Closed calvin-scio closed 1 year ago

calvin-scio commented 1 year ago

Hi Open Llama authors! Thanks for your amazing contribution 😄 this is game changing. I've been trying to load this using huggingface via the usual model loader classes and it's failing though, could you advise on how to get it working?
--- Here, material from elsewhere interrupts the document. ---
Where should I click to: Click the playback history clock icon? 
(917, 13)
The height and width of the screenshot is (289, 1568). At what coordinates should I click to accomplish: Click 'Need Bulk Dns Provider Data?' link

from transformers import AutoModelForCausalLM
AutoModelForCausalLM.from_pretrained('openlm-research/open_llama_7b_preview_200bt')
  File "/Users/user/workspace/py310/lib/python3.10/site-packages/transformers/configuration_utils.py", line 573, in get_config_dict
    config_dict, kwargs = cls._get_config_dict(pretrained_model_name_or_path, **kwargs)
  File "/Users/user/workspace/py310/lib/python3.10/site-packages/transformers/configuration_utils.py", line 628, in _get_config_dict
    resolved_config_file = cached_file(
  File "/Users/user/workspace/py310/lib/python3.10/site-packages/transformers/utils/hub.py", line 454, in cached_file
    raise EnvironmentError(
OSError: openlm-research/open_llama_7b_preview_200bt does not appear to have a file named config.json. Checkout 'https://huggingface.co/openlm-research/open_llama_7b_preview_200bt/main' for available files.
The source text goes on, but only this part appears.